Although the 10-year US Treasury yield has fallen back below 3.0% this week, it is still close to its highest level since 2012 and more than double of where it was two years ago. On several other occasions in recent years, the yield had climbed to around 3.0% only to fall back again. However, this time around we think the yields may stay at these elevated levels for few months to come, for several reasons as discussed below.
Large New Supply of Treasuries
The annual US budget deficit is likely to exceed $1 trillion by fiscal 2020, from about $666 billion in 2017 as revenue gets reduced due to the recent tax overhaul and expenditure gets increased to fund the proposed infrastructure spending. In order to fund budget deficits, the US Government debt sales are set to swell.
The US Treasury had earlier released data showing it would need to borrow $955 billion in 2018, and more than $1 trillion in the two subsequent years. Those sums are considerably higher than last year's $516 billion in new debt issued.
Rising US Public Debt
Source: Bloomberg, Emirates NBD Research
Weakening Demand for Treasuries
In contrast, the demand for treasuries is unlikely to keep pace with the supply and in-fact may drop from the current level.
- The Federal Reserve is shrinking its bond holdings, rolling off about $250 billion of treasuries in 2018.
- Also buying by other central banks -- a pillar of support in the previous years – is likely to fade, in part as international-reserve growth stabilizes. This will put the onus on more price-sensitive buyers, such as including households, private-equity firms and trusts for wealthy individuals to fill the gap.
- Demand from regular buyers such as China is expected to ebb somewhat. The bulk of China’s build-up came as it boosted foreign-exchange reserves to help offset a strengthening yuan. But the dollar taking a strengthening path this year will limit China’s need for currency intervention.
- Demand from hedge funds is likely to fall as higher hedging costs in the face of rising USD will diminish their total return.

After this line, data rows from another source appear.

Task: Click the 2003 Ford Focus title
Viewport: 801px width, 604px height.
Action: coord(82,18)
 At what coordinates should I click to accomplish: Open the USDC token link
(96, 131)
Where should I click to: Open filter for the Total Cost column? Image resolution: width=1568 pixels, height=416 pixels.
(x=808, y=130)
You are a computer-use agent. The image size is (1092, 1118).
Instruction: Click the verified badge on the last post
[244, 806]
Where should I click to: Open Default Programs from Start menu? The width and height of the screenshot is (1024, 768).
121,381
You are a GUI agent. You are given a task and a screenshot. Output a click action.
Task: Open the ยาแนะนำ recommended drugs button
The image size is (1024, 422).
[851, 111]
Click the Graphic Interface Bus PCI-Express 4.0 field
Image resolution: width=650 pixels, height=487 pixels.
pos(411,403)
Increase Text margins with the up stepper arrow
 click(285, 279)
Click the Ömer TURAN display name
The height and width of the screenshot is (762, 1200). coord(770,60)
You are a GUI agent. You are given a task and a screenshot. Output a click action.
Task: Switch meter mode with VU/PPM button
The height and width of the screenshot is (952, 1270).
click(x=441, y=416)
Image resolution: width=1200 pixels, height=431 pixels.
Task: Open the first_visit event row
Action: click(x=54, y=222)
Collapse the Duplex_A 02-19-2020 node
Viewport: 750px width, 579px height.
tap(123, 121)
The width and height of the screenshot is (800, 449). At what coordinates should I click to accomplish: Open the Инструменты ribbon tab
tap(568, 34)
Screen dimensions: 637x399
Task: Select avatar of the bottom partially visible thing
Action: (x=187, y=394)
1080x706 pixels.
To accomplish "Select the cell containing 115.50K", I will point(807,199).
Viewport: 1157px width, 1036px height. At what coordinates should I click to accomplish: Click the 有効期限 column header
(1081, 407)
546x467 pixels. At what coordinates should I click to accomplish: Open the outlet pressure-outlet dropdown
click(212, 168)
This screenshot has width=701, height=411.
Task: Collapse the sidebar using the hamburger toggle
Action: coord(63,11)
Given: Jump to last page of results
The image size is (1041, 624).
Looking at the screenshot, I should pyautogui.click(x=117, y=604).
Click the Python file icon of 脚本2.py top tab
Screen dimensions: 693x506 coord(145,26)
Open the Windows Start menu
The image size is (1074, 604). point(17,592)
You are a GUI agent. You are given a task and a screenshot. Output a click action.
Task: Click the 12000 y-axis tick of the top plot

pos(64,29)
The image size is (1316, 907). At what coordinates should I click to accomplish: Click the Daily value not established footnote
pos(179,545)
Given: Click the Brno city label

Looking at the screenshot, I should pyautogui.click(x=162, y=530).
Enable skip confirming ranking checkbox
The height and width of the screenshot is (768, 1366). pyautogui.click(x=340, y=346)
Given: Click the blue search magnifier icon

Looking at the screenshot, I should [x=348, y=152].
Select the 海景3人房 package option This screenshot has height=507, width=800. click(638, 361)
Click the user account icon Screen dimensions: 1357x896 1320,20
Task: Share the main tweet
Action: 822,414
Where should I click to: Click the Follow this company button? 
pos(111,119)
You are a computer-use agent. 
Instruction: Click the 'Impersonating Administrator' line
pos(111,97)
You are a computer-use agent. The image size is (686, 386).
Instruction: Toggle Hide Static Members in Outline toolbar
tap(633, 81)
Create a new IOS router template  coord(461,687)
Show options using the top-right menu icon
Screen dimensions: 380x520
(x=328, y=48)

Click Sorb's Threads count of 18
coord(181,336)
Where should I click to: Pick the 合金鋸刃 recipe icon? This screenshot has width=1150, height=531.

- A constructive pillar on the demand side maybe the possible increase in demand from pension funds which are trying to avoid penalties related to being underfunded and also possibly the banks that may need to hold more treasuries in order to meet their ‘high-quality liquid assets’ ratio requirements. However the incremental demand from these players is unlikely to be sufficient to counter balance the QE unwinding.